Sunday, September 04, 2005

Realism about aesthetic values


Just discovered a great book on architecture: Brent C. Brolin's "The Designer's Eye" (Norton, 2002). It consists entirely of pairs of photographs of buildings, accompanied by commentary by Brolin. Each pair contains a doctored and undoctored photo of a building. In the doctored photograph of each pair, Brolin has changed some particular aspect of the building for the worse. In the commentary, he explains why the change is for the worst. I think that this book provides an excellent case study for philosophical debates about the realism (or lack thereof) of aesthetic values and our judgments about them. Basically, such debates center around the question of whether aesthetic claims are literally truth-evaluable. (What it means for aesthetic claims to be "literally" truth-evaluable is debatable, of course, but for present purposes it suffices to say that "literal" truth-evaluability precludes drawing invidious distinctions between the not-completely-full-blooded-truth-evaluability of aesthetic claims and the completely-full-blooded-truth-evaluabilty of some other paradigmatic sort of knowledge, such as natural scientific knowledge. Of course, minimalism about truth and truth-evaluability threatens to dissolve this way of construing the debate, but I'm not going to worry about that right now.)
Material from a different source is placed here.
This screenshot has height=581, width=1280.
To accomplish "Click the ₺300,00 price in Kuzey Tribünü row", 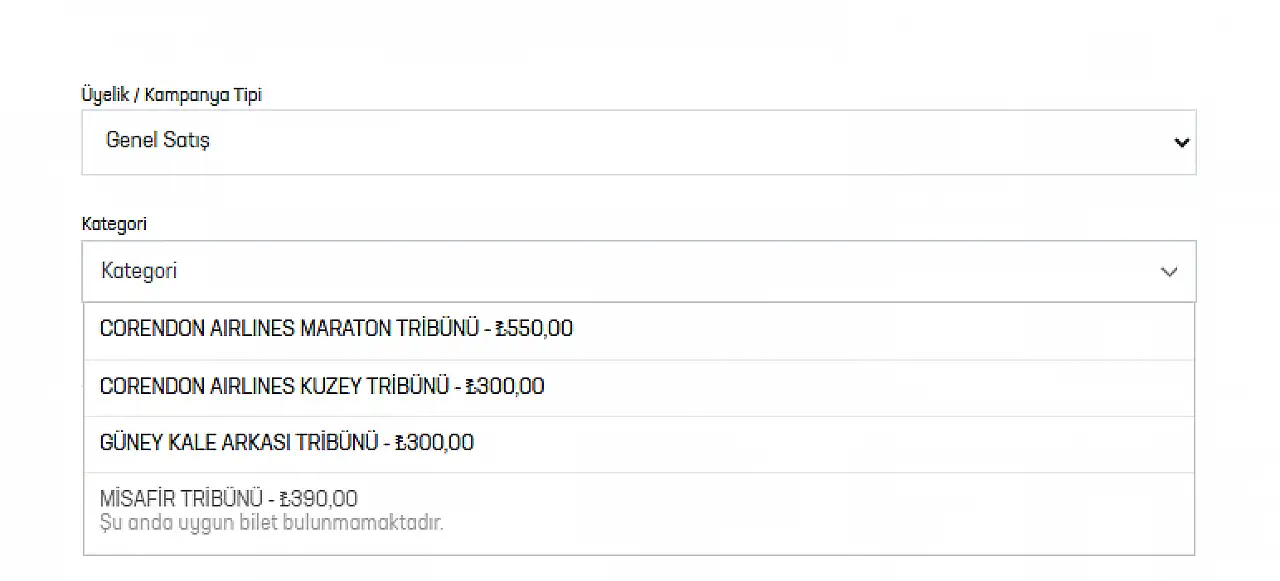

Consider, for instance, Brolin's discussion of the pair of photographs I have posted below under the names "Exhibit 1" and "Exhibit 2". Here is Brolin's commentary:

"The two pictures [below] are almost identical. In the lower photograph a line cuts across the building (it's a very vivid red in the original). The line has a visual impact. It emphasizes the horizontality in two ways. It is like a measuring tape running across the full width of the building saying, 'Look how wide I am'. It is also a divider. It slices through the only element that challenges the building's horizontality, cutting the squarish block to the left of the entrance into two horizontally proportioned rectangles." (p. 4)

First off, I think it is essential to say that I think Brolin is clearly right about this. Although the philosophical debate is (supposedly) about what it is for aesthetic judgments to be "right" or "wrong"--where the debate is supposed to be about whether we need construe the kind of "rightness" and "wrongness" involved in realistic terms--and therefore neutral on the "truth" or "falsity" of any particular first-order aesthetic judgments, I think reading and thinking about substantial first-order aesthetic claims such as this one--whose truth seems palpable--creates a presumption in favor of realism that is hard to dismiss out of hand. My point, in a sense, is just that it's much easier to motivate anti-realism by starting with very thin examples of aesthetic judgment that don't strike one as being as insightful as Brolin's is. But I think this point is important because it's this sense of the possibility of such judgments exhibiting such insight that goes a (really) long way towards motivating realism and making it (very) difficult to construct anti-realist accounts that are able to plausibly explain where this sense of insightfulness comes from. Of course, contemporary debates about realism and anti-realism about aesthetic (and ethical) value claim to take the ordinary practice of judging some such aesthetic claims to be "true" for granted. The debate is supposed to just be about what sort of facts need to be invoked in order to provide a philosophical explanation of this ordinary practice. But I seriously wonder whether starting with examples such as Brolin's wouldn't partially undermine much of the motivation for anti-realist accounts. For example, here are two arguments for anti-realism that I think have a hard time getting off the ground if one begins with examples such as Brolin's:

(1) The argument from diversity (the view that reasonable disagreement about aesthetic judgments is ineliminable). I think that with regard to aesthetic judgments such as Brolin's, it's easier to say, "If you don't agree, then you don't get it" than it is to say "Of course, it's obvious that reasonable people could disagree about this".

(2) The argument from internalism (roughly, the view that sincerely believing that something is beautiful is necessarily connected up with acting in certain ways). Once again, it is easy to make internalism sound mysterious if one just focuses on examples like "Well, couldn't someone think the the 'Mona Lisa' beautiful without that belief in any way affecting their actions?', rather than examples like Brolin's. For instance, it would seem to me to be practically irrational for someone to say, "Oh, I see Brolin's point, but I'd rather build the building without the line, thank you very much". What? You think the one looks better, but you're not going to build it that way (without invoking considerations like the fact that the one with the line is more expensive and we're low on funds, etc.)? The sense of mystery that anti-realists like to dwell on with regard to internalism (in order to motivate the claim that aesthetic judgments are really just expressions of non-cognitive affective responses, for example) is simply lacking, I think, if one begins with an aesthetic judgment such as Brolin's--that is, one that is obviously true.

I should try and say something later about why I think the sense of insightfulness that accompanies reading Brolin is important. More later.